When parents get divorced, they need to think about how to handle summer parenting time as well as parenting time during the school year – for their kids’ sakes.
When divorced parents think about their schedules with their children, they often focus on what happens during the school year. For some parents, the standard parenting time in the Family Code – or the expanded version of it – works well for their family. Other families aim for a 50-50 schedule, often using a week on/week off approach, or a 5-2-2-5 or 2-2-3 schedule.
With all of these schedules, there’s a certain routine that children become accustomed to, and that routine helps give them a sense of security. While parenting schedules need to address the divorcing parties’ preferences as well as the unique realities of the family, parenting plans should also consider what gives the children the best sense of security. In summer, the routine and structure of the school year is interrupted, and this can be unsettling for some children. Vacations and camps can be fun for children, but the summer rhythm is not what they spend most of the year experiencing.
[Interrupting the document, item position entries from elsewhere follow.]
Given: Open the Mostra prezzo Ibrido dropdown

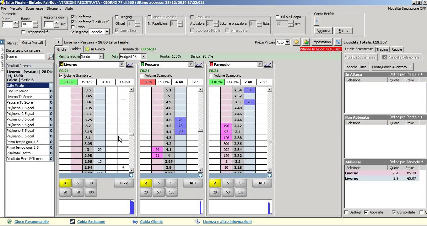Looking at the screenshot, I should click(x=101, y=57).
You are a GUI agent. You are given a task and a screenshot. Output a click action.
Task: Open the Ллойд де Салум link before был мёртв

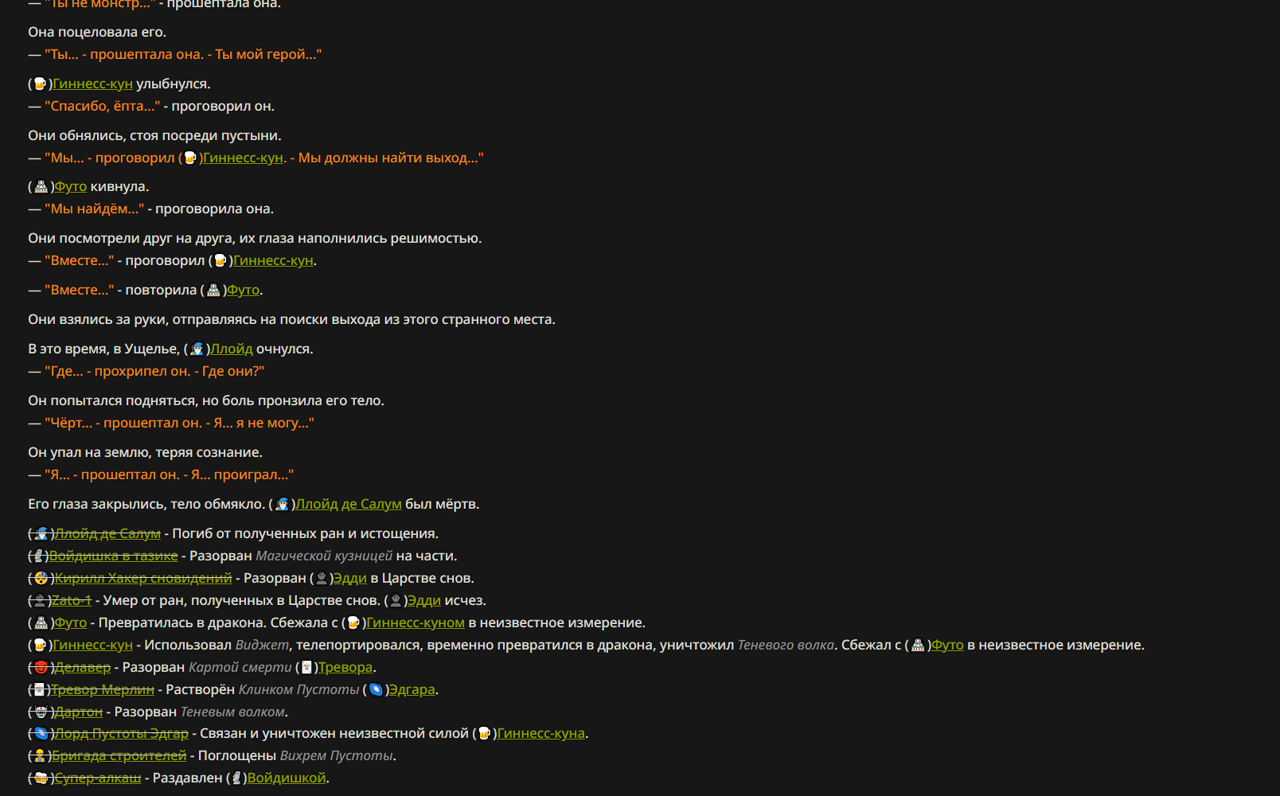pyautogui.click(x=349, y=504)
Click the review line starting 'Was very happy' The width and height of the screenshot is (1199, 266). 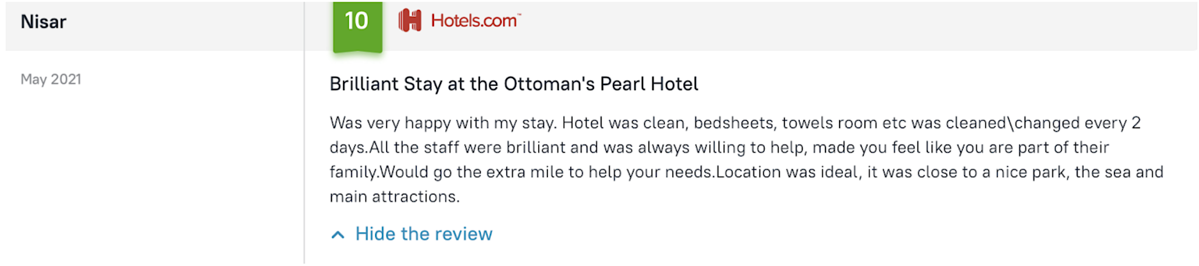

The parenting schedule in the summer can also get disruptive. In an effort to even out the amount of time that the children spend with each parent, the standard custody order allows the non-custodial parent to choose 30 days of time with the children (in one or two blocks), and the custodial parent can interrupt one of those blocks of time by taking a weekend. This tends to be a radical departure from what the children experience during the school year, when most of them typically see each of their parents at least every other week.
Most of the parents I’ve worked with take a different approach from the Family Code. Typically, families want to provide the option of uninterrupted time for each parent during the summer, which enables them to enjoy time out of town, or a staycation when the kids don’t have school on their schedule. They designate an amount of time each parent has the option of claiming, and they have a process that determines whose dates take priority, and what the timing is for solidifying their summer plans.
Some families also opt for a different schedule in the summer for those weeks when there isn’t vacation or camp time scheduled. I’ve seen parents who follow a version of the standard possession schedule during the school year exchange schedules for the summer, or introduce more of a 50-50 schedule during the summer. I’ve also seen parents institute a week on/week off schedule during the summer – regardless of what kind of schedule they follow during the school year – which creates built-in vacation opportunities.
In determining what works best for a summer schedule, be sure to consider what your children need. For children in early elementary, 30 days can be a long time to go without seeing one parent, but older children typically handle that more easily. Scheduled camps and other activities can also make it challenging to apportion a large block of time. However, if you and your ex are geographically far apart, longer uninterrupted visits might be the best solution given the disruption, time and expense of traveling.
Ultimately, it’s best if parents can plan summers together, sufficiently in advance to enable plans to be made, travel deals to be secured, and child care coverage to be lined up. The more that parents can talk and plan together, the better it is for the whole family. It’s not necessarily easy to arrive at a plan that works for everyone, but parents who work together are better positioned to devise a plan that best serves their children.